What is needed: In this exercise, set down every entry that follows exactly as it appears.

The records:
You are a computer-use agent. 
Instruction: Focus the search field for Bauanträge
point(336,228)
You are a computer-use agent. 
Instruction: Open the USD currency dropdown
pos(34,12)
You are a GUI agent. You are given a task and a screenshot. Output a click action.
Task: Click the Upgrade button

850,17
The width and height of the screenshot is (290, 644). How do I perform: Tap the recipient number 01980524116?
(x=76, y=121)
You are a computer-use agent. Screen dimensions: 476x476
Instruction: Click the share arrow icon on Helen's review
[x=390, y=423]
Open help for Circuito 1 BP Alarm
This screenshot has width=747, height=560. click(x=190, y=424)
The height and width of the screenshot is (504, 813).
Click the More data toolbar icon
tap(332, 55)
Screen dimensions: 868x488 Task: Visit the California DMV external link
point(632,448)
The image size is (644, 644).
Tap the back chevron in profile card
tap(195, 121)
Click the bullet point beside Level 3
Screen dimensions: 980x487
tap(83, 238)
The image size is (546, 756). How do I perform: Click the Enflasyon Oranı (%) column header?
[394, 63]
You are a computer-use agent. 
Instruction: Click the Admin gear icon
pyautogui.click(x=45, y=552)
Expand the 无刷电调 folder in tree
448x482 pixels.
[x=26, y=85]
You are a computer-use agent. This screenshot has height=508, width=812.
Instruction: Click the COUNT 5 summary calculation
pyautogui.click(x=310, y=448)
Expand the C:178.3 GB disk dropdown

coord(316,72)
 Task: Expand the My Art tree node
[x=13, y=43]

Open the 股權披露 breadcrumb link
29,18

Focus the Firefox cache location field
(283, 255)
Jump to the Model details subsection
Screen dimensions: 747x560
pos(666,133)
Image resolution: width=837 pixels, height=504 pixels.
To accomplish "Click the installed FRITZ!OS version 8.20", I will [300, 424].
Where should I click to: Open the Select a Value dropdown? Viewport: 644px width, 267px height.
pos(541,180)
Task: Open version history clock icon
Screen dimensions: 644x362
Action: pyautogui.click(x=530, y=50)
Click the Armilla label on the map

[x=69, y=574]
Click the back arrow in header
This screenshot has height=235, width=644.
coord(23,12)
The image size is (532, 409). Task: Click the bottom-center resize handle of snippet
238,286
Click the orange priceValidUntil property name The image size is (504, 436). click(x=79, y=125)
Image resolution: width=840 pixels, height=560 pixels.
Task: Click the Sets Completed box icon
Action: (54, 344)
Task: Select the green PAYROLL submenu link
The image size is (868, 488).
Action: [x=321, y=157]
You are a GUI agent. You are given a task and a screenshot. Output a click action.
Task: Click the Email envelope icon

Answer space:
You are a computer-use agent. 
Instruction: Focus the search field for Bauanträge
point(336,228)
You are a computer-use agent. 
Instruction: Open the USD currency dropdown
pos(34,12)
You are a GUI agent. You are given a task and a screenshot. Output a click action.
Task: Click the Upgrade button

850,17
The width and height of the screenshot is (290, 644). How do I perform: Tap the recipient number 01980524116?
(x=76, y=121)
You are a computer-use agent. Screen dimensions: 476x476
Instruction: Click the share arrow icon on Helen's review
[x=390, y=423]
Open help for Circuito 1 BP Alarm
This screenshot has width=747, height=560. click(x=190, y=424)
The height and width of the screenshot is (504, 813).
Click the More data toolbar icon
tap(332, 55)
Screen dimensions: 868x488 Task: Visit the California DMV external link
point(632,448)
The image size is (644, 644).
Tap the back chevron in profile card
tap(195, 121)
Click the bullet point beside Level 3
Screen dimensions: 980x487
tap(83, 238)
The image size is (546, 756). How do I perform: Click the Enflasyon Oranı (%) column header?
[394, 63]
You are a computer-use agent. 
Instruction: Click the Admin gear icon
pyautogui.click(x=45, y=552)
Expand the 无刷电调 folder in tree
448x482 pixels.
[x=26, y=85]
You are a computer-use agent. This screenshot has height=508, width=812.
Instruction: Click the COUNT 5 summary calculation
pyautogui.click(x=310, y=448)
Expand the C:178.3 GB disk dropdown

coord(316,72)
 Task: Expand the My Art tree node
[x=13, y=43]

Open the 股權披露 breadcrumb link
29,18

Focus the Firefox cache location field
(283, 255)
Jump to the Model details subsection
Screen dimensions: 747x560
pos(666,133)
Image resolution: width=837 pixels, height=504 pixels.
To accomplish "Click the installed FRITZ!OS version 8.20", I will [300, 424].
Where should I click to: Open the Select a Value dropdown? Viewport: 644px width, 267px height.
pos(541,180)
Task: Open version history clock icon
Screen dimensions: 644x362
Action: pyautogui.click(x=530, y=50)
Click the Armilla label on the map

[x=69, y=574]
Click the back arrow in header
This screenshot has height=235, width=644.
coord(23,12)
The image size is (532, 409). Task: Click the bottom-center resize handle of snippet
238,286
Click the orange priceValidUntil property name The image size is (504, 436). click(x=79, y=125)
Image resolution: width=840 pixels, height=560 pixels.
Task: Click the Sets Completed box icon
Action: (54, 344)
Task: Select the green PAYROLL submenu link
The image size is (868, 488).
Action: [x=321, y=157]
You are a GUI agent. You are given a task and a screenshot. Output a click action.
Task: Click the Email envelope icon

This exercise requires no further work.